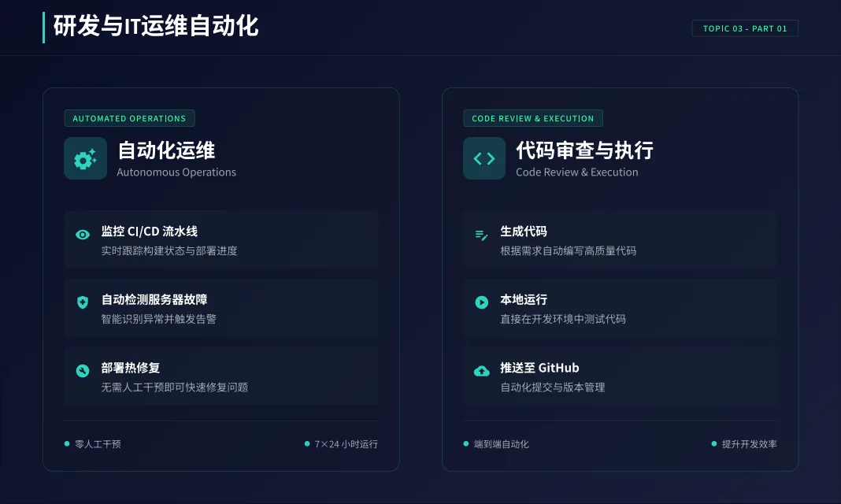Select the 生成代码 list item

click(x=620, y=240)
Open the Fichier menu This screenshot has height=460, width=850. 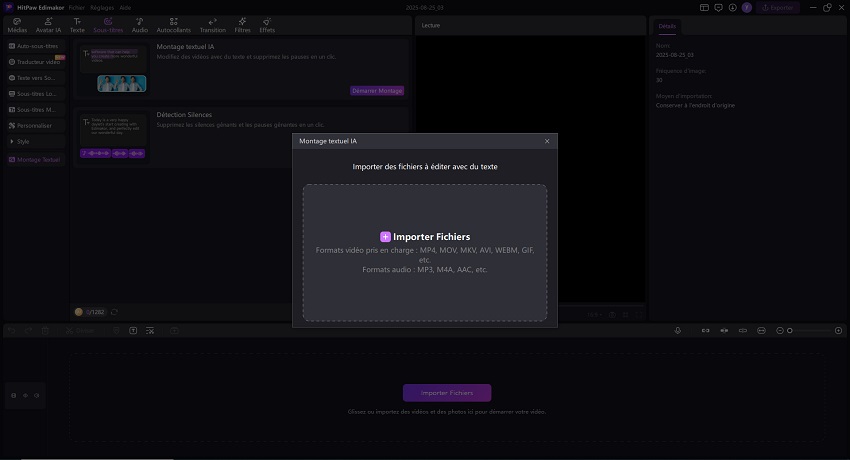[77, 7]

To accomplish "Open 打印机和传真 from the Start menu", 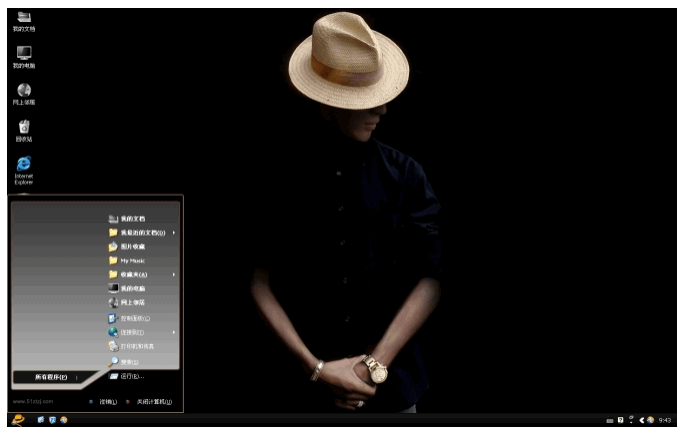I will tap(135, 345).
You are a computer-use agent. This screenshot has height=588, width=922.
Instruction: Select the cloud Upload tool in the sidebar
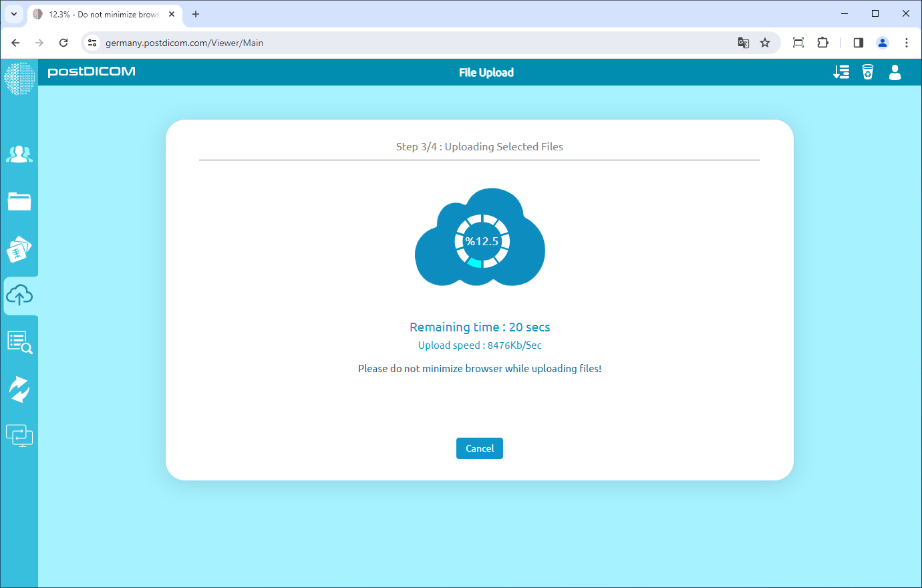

━━━

Retype the records above exactly, starting at the line that contains "You are a computer-use" and going through the last line, and leave out any pictures.

Task solution:
You are a computer-use agent. This screenshot has height=588, width=922.
Instruction: Select the cloud Upload tool in the sidebar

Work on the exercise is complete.